AR glasses asked "What is the building opposite?" and the backend MLLM-SC framework generated a "semantic attention heatmap" within 10 ms: building outlines were marked in deep red, prioritized to the highest level, while other backgrounds were compressed. High-dimensional multimodal data no longer "use power evenly"—task-related pixels, speech, and coordinates are taken out by the semantic engine to take the "fast lane," while irrelevant content is automatically downgraded, freeing up 30% more available bandwidth on the 6G air interface.
This "device-edge" collaborative system embeds a large multimodal model into edge servers. When users input images, speech, and task requests, prompt engineering and context learning first decode the intent, then drive a dual-path semantic encoder—important features take the high-quality path, while secondary information enters the low-resolution channel. Even if the channel suddenly degrades, key areas remain 1080 P with fidelity. At the receiving end, VAE performs rough reconstruction, and conditional diffusion models do fine-tuning.
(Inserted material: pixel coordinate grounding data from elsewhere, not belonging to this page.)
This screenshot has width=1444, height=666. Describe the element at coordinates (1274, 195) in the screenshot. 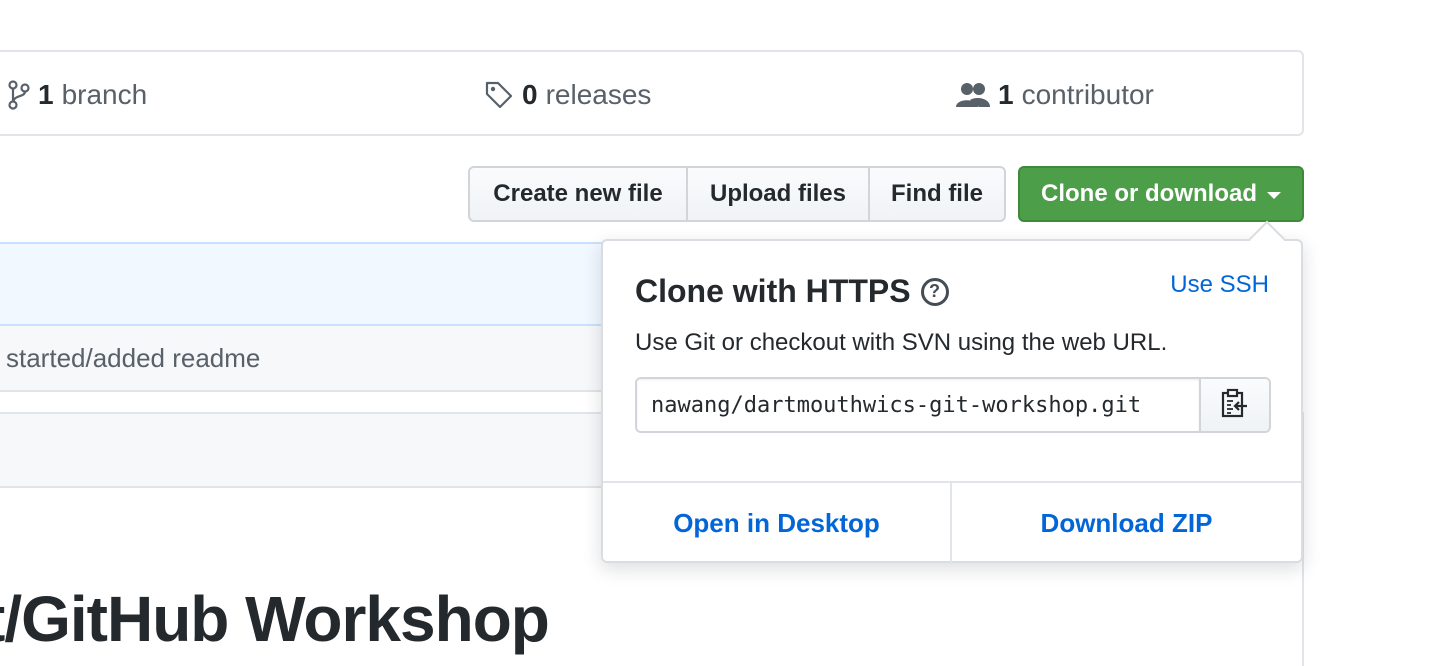

I see `caret-down-icon` at that location.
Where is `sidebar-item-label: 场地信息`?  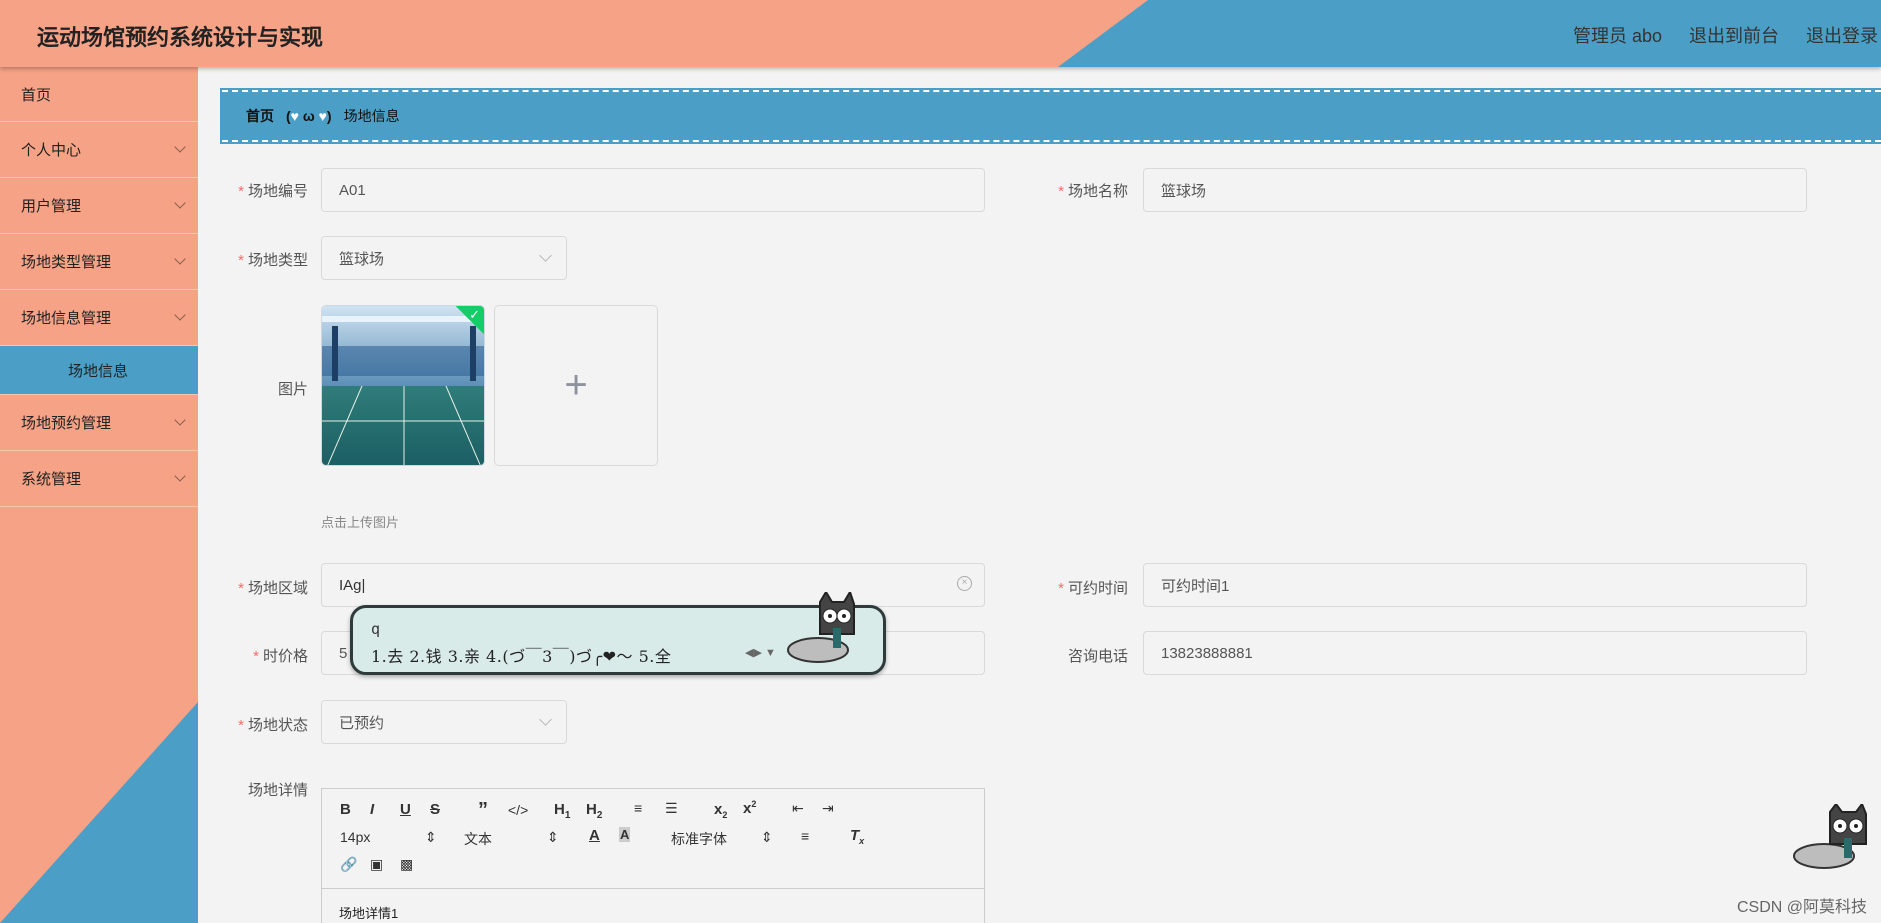 sidebar-item-label: 场地信息 is located at coordinates (98, 371).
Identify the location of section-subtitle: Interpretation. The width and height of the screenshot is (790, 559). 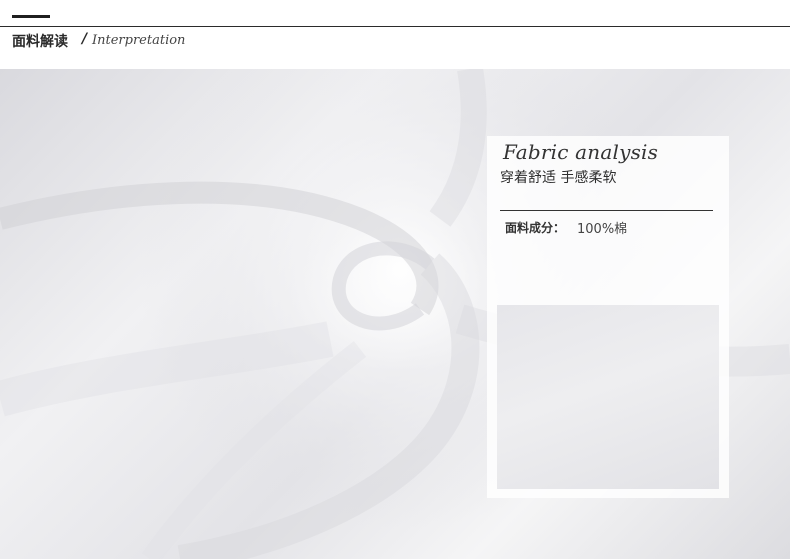
(139, 40).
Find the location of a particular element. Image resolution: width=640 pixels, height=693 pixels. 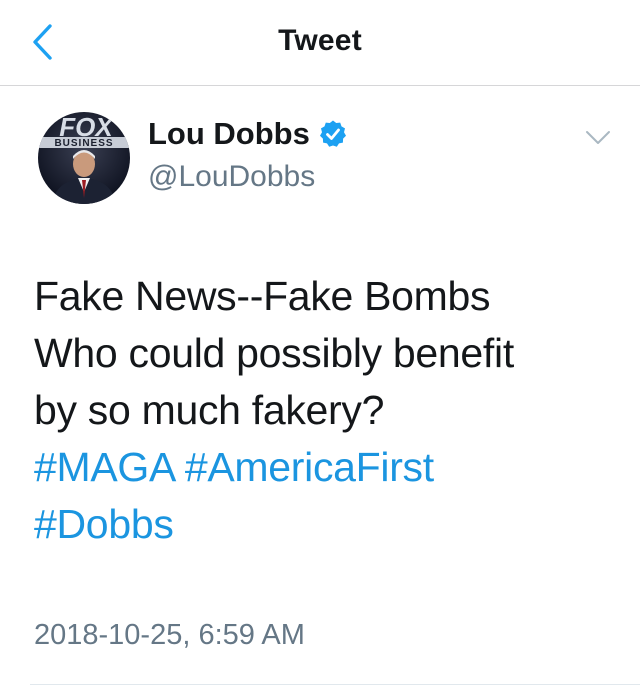

chevron-down-icon is located at coordinates (598, 138).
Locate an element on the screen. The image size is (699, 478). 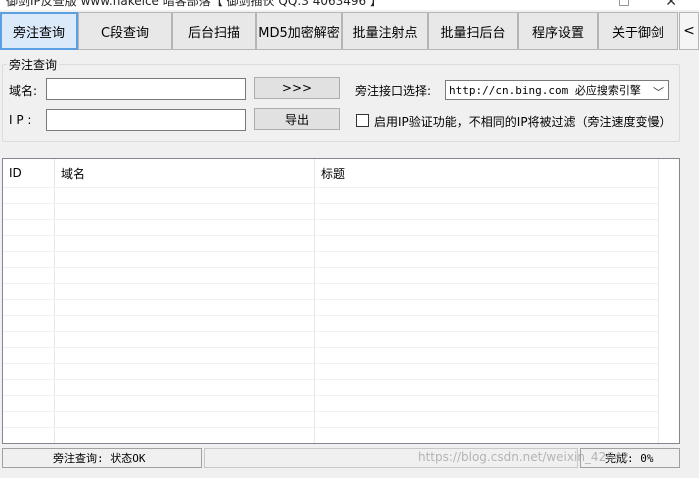
api-select: http://cn.bing.com 必应搜索引擎 ﹀ is located at coordinates (557, 90).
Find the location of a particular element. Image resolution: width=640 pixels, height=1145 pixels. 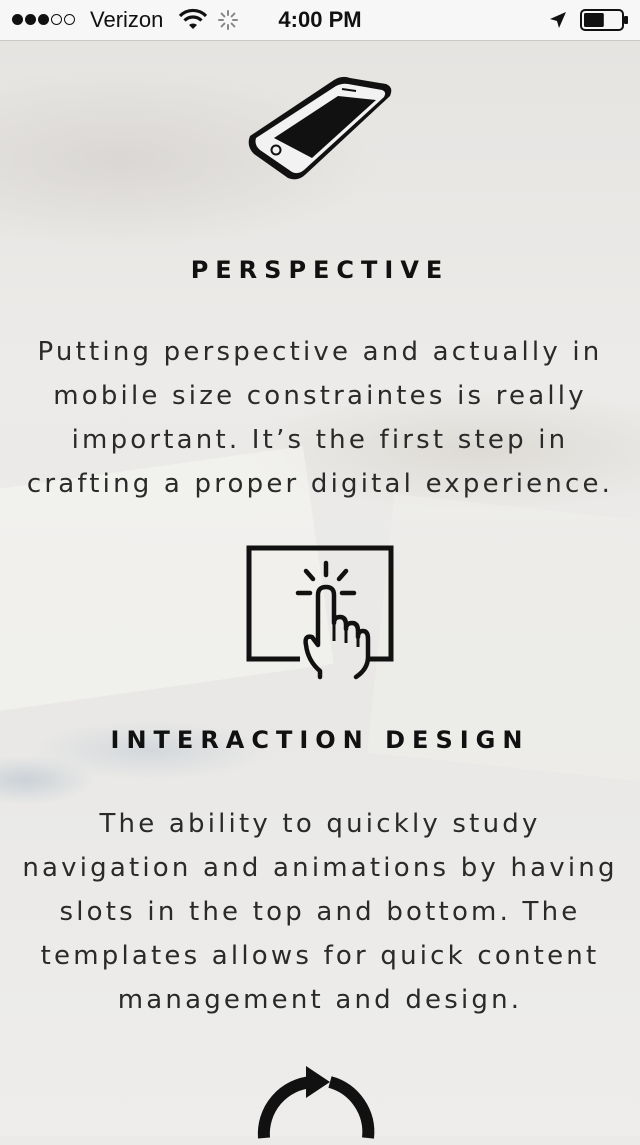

It can also dynamically switch between "high-definition reconstruction" or "AI frame interpolation" modes based on terminal computing power, enabling real-time synthesis of high-quality holographic images even in poor network conditions.
In lab tests, AR navigation, immersive meetings, and vehicle networking 3D maps ran simultaneously on a 500 MHz millimeter-wave cell: with MLLM-SC, the average end-to-end delay dropped from 28 ms to 18 ms, and block error rate decreased by 42%. The team's next step is to integrate reinforcement learning into semantic decision-making, allowing multiple agents to "optimize strategies while communicating" in scenarios such as collaborative driving and city-level metaverse, aiming to further increase the "experience density" of 6G by an order of magnitude.